If retain is set for a message sent to a topic then clients will receive an update from this topic as soon as they connect.
There is no “refresh” command that the broker can issue to force clients to send updated messages. It’s all client side driven.
If you are using retain, the last state reported to the broker should be the correct state that can be sent out to clients that connect. So I am confused by your statement:
My HA server is also the MQTT broker via the integration, so I was under the assumption when I restart the server it’s losing the last value.
However even if that isn’t the case it doesn’t mean it’s accurate. If HA (and MQTT go down) and while they’re down the alarm system arms, how would it know when it starts back up?
Doesn’t it need to send a message to ask for the latest state otherwise there’s no guarantee it’s in the latest state after an outage.
The broker runs in it’s own container. So you should be able to restart home assistant while the broker keeps running.

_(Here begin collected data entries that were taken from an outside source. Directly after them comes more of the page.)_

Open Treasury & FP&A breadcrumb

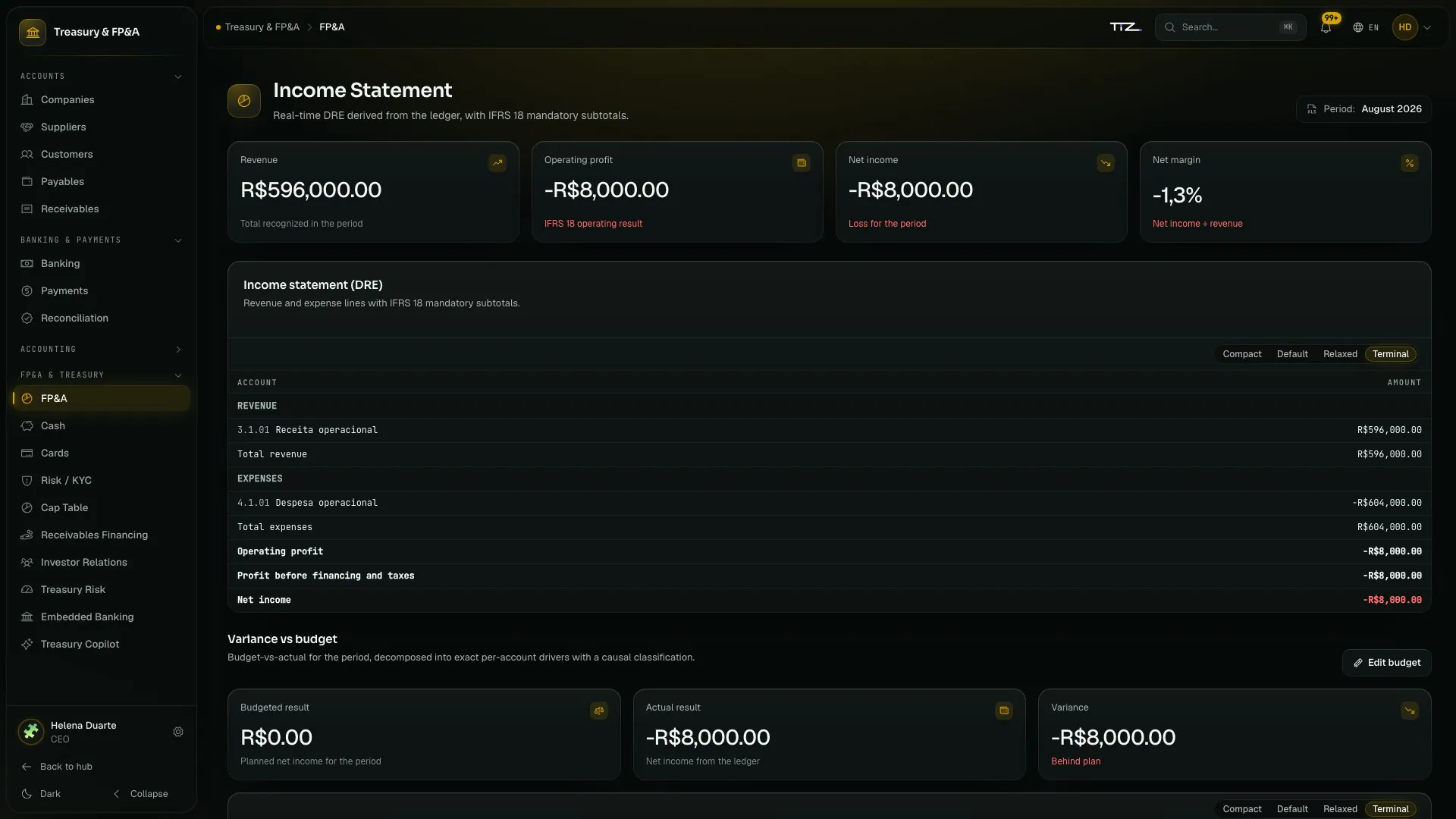point(262,27)
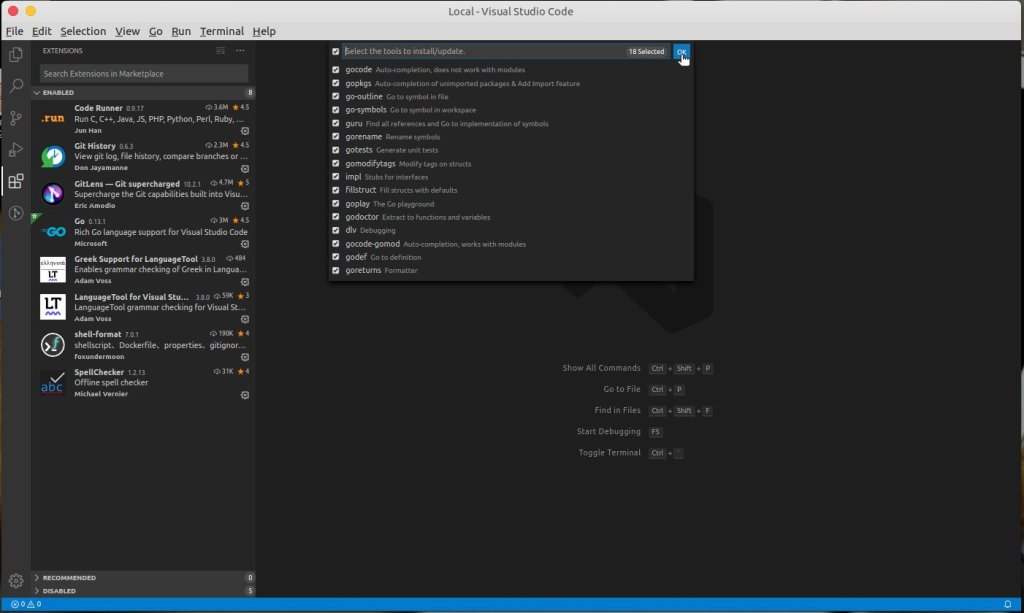Open the notifications bell in status bar

pyautogui.click(x=1007, y=605)
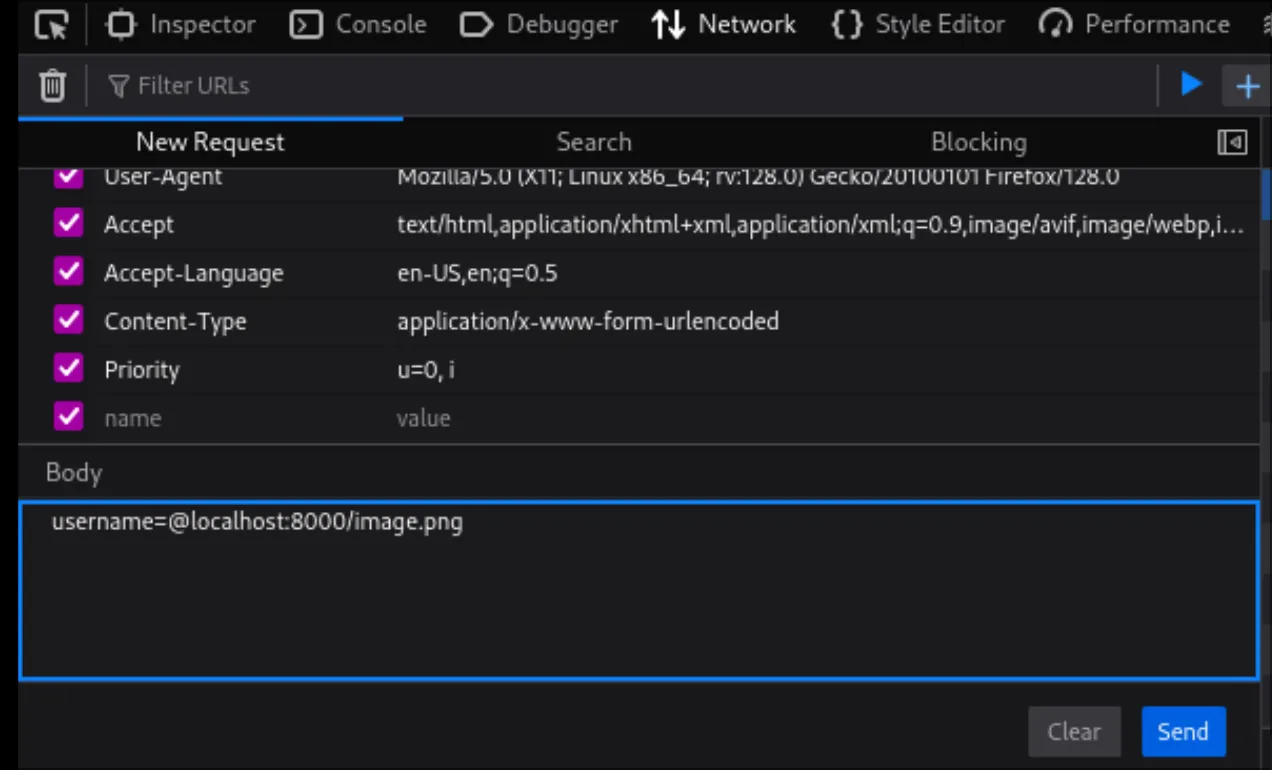Open the Inspector panel
This screenshot has width=1272, height=770.
pos(182,24)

If you turn off the host machine or reboot that will affect everything on the machine. You should never have to do this.
If the broker goes down there are no guarantees it’s data is not stale. It should be run in a highly reliable environment with battery backup if you have important systems relying on it like alarm systems.

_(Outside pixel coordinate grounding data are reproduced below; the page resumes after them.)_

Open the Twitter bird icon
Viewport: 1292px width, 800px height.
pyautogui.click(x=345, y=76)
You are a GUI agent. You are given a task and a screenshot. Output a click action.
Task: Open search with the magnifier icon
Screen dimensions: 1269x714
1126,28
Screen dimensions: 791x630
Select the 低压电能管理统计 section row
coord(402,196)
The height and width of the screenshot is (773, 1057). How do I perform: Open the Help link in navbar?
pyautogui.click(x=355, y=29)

Just to be clear: my alarm system is on battery backup, so it never usually goes down.
But sometimes the HA Pi goes down for a variety of reasons (or the router does bringing down the LAN) and yes it’s running the MQTT add-on.
While I’d love to have 99% uptime at home for a machine and LAN, that’s not very realistic is it lol. If I really wanted that uptime I wouldn’t use HA at all, I’d use an actual alarm monitor company or an enterprise automation solution…
The alarm system always knows its state, all I need for the alarm system is to push the state when required. It already pushes it’s state out when it starts up (if it ever goes down for some reason). Is there any way to detect the broker coming back? Maybe my client could check if the connection is re-established?
The MQTT Alarm and Control Panel integration subscribes to a state_topic. Whatever device you have that is publishing to that topic should be publishing its payloads as retained messages.
Retained messages are stored on the MQTT broker. When Home Assistant restarts, it connects to the broker and subscribes to whatever topic is specified in state_topic. If that topic has a retained message, Home Assistant will receive it immediately. It’s that simple.
I’m getting pretty close to 52 weeks uptime for my host machine. Can’t remember if my local network has ever been down except for planned firmware upgrades. It is entirely realistic. You need to apply the same regime you have for your alarm system to all system components that depend on it if you want it to be reliable. That means a UPS and reliable network components (not an all in one router/modem/wifi), regular offsite backups etc…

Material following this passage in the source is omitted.